● Data shown:

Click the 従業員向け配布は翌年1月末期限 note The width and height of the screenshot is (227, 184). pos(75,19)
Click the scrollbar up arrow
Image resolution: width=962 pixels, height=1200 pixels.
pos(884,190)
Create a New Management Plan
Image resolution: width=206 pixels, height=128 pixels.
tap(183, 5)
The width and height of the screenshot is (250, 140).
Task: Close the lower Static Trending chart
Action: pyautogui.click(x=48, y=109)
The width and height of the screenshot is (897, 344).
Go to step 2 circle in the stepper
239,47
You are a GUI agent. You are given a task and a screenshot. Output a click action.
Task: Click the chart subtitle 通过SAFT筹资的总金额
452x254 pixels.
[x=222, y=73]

--

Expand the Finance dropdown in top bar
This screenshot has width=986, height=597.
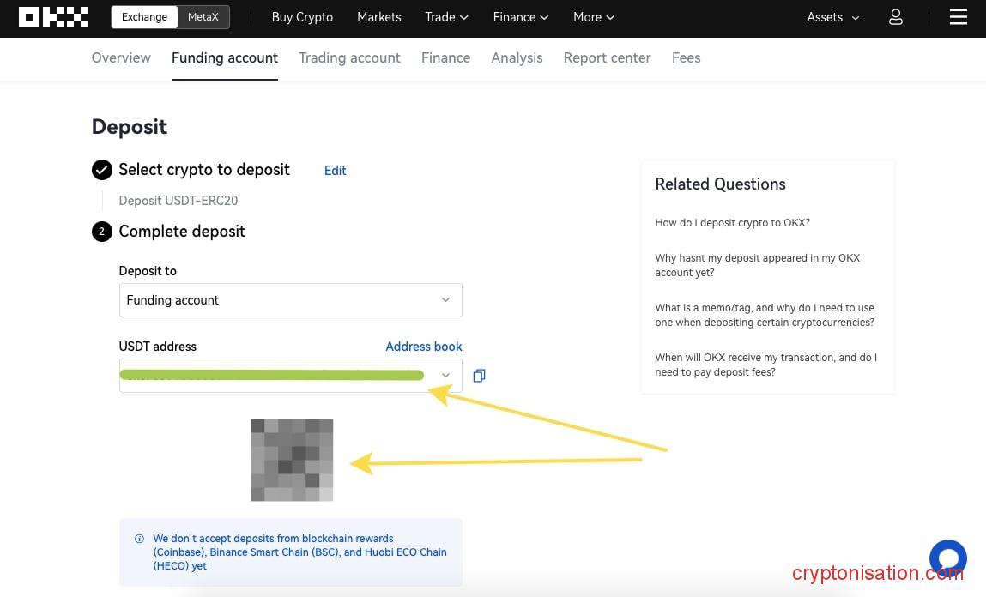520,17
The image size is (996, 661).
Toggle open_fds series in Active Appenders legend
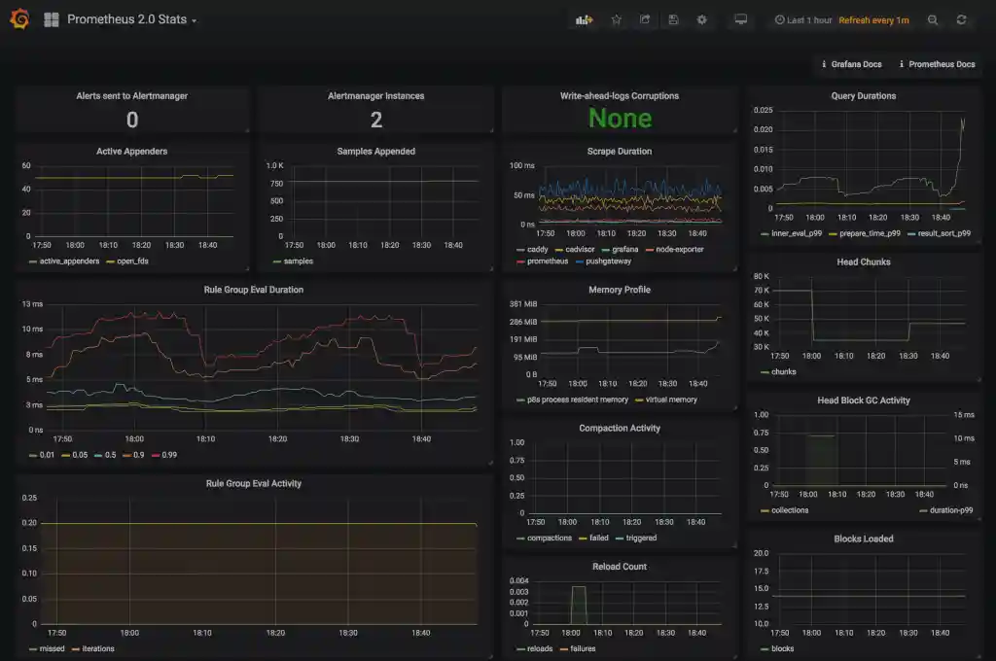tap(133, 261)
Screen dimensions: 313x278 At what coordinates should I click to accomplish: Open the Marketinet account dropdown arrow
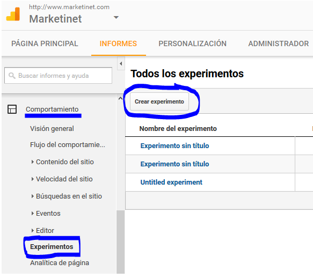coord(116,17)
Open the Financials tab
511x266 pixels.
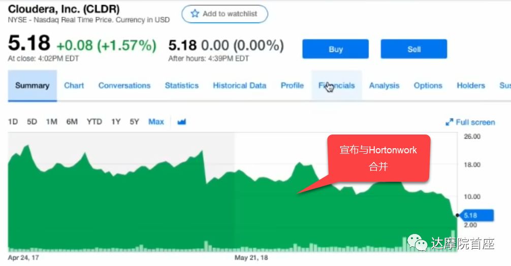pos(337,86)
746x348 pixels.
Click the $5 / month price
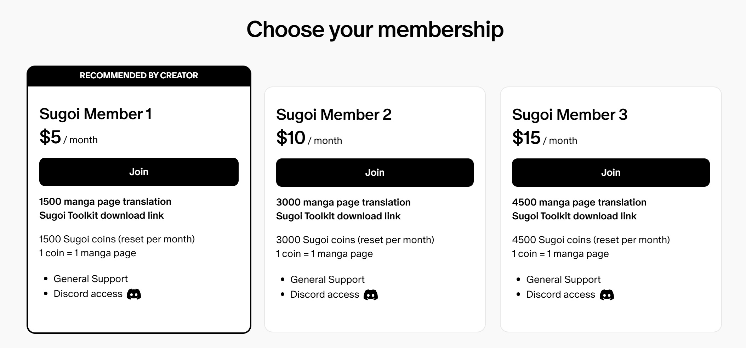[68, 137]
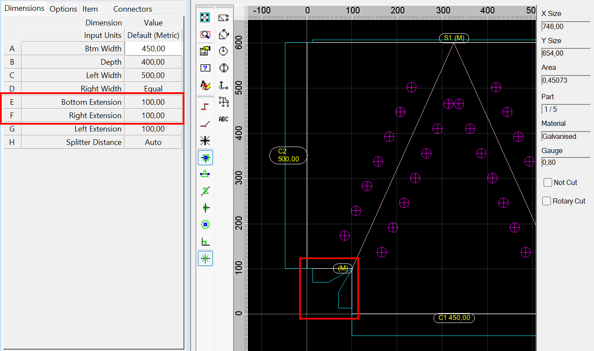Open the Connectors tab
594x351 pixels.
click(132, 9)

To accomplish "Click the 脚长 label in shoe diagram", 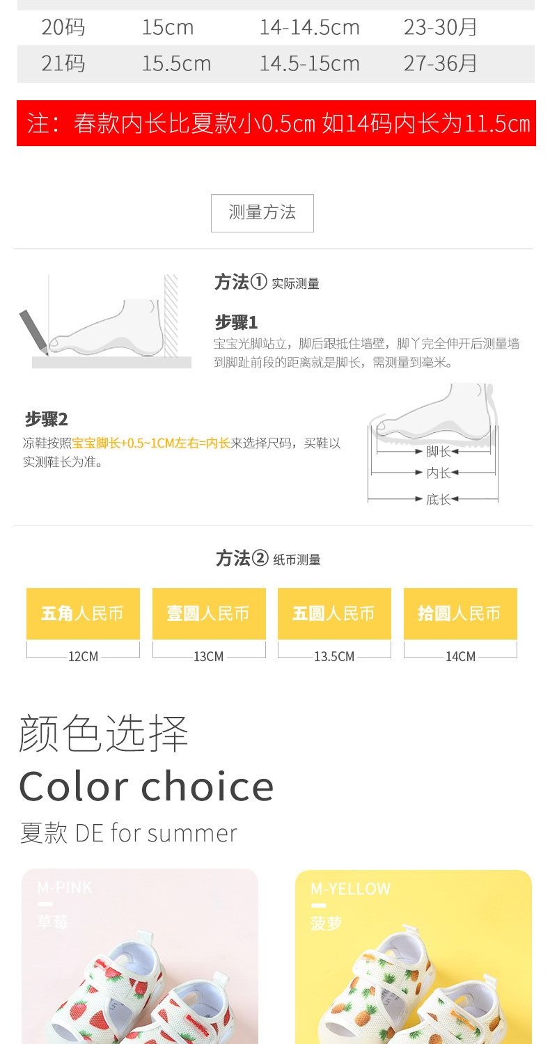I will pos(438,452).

● Exercise objective: Would you restate, exactly and with no pictures, the lines of the entries above from the one containing "Expand the Finance dropdown in top bar" through the one containing "746x348 pixels."?

● Written solution:
Expand the Finance dropdown in top bar
This screenshot has width=986, height=597.
520,17
The image size is (996, 661).
Toggle open_fds series in Active Appenders legend
tap(133, 261)
Screen dimensions: 313x278 At what coordinates should I click to accomplish: Open the Marketinet account dropdown arrow
coord(116,17)
Open the Financials tab
511x266 pixels.
pos(337,86)
746x348 pixels.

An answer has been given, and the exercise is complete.